To make life easier for commuters and families, Nohr said, BC Ferries should schedule the 5:30 p.m. ferry from Horseshoe Bay year round.

And if plans go forward to eliminate the 6:20 a.m. Sunday sailing, he said, “BC Ferries should allow a water taxi or passenger ferry to use their facilities to take commuters to Horseshoe Bay, as a service to those who have jobs on the mainland.”

Several speakers at the engagement meeting questioned the fairness of the province funding 14 free inland ferries yet expecting the coastal service to operate on a user-pay model.

Kevin Richter, assistant deputy minister with the Ministry of Transportation and Infrastructure, acknowledged the inland ferries are free, but said the subsidy for the $23-million service is about $18 per vehicle, compared to $23 per vehicle for the “much more expensive” coastal service.

“So what?” one man yelled in response.

FAC member David Dick disputed Richter’s math. After ferry user fees, federal grants, PST and fuel tax, the provincial subsidy for BC Ferries is less than $2 per passenger, he said.

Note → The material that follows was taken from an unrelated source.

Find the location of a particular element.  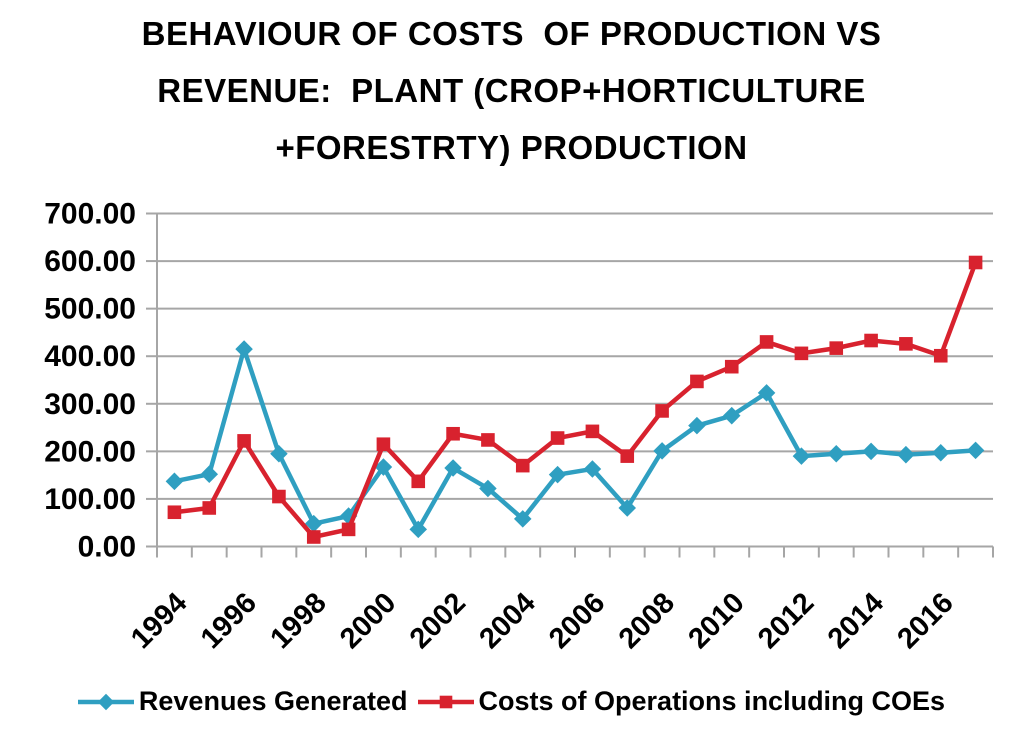

x-tick-label: 2016 is located at coordinates (925, 621).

Many seniors who addressed the panel said the high fares were keeping their children and grandchildren from visiting them on the Coast. Betty-Anne Pap of Sechelt said it will cost more than $300 for her grandchildren to visit this Christmas.

District of Sechelt Coun. Alice Lutes, speaking as a long-time resident, urged officials to “put some faces on the issue, not just dollar signs.”

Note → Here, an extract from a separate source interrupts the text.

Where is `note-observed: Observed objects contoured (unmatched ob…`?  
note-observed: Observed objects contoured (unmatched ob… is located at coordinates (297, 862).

“We’re standing here in a high school gym — there’s three of them on the Sunshine Coast. The community raises hundreds of thousands of dollars in scholarships so kids can get training and come back. But they don’t come back,” Lutes said.

Lorne Lewis, SCRD director for Elphinstone, said the fare structure has driven young people out of the area.

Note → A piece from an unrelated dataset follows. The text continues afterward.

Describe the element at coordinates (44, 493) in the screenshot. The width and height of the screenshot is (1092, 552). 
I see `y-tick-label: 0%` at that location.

“That’s the opposite of economic development,” Lewis said. “The premier ran on jobs, jobs, jobs — and this is the opposite of it. It’s the wrong system. No matter how hard you work, I don’t think you can fix it.”

Illustrating how schedules have been reduced over the years, Donna Shugar, SCRD director for Roberts Creek, said when she moved to the Coast in the 1970s the last sailing from Horseshoe Bay was at 11:30 p.m., making it possible for her to attend evening courses at UBC and return home the same night.

The last sailing now leaves Horseshoe Bay at 9:15 p.m.

Shugar urged BCF to reinstate the residents’ card and noted the “constantly changing schedules wreak havoc with our transit system.”

The proposed service and seniors’ discount cuts are set to take effect on April 1, 2014.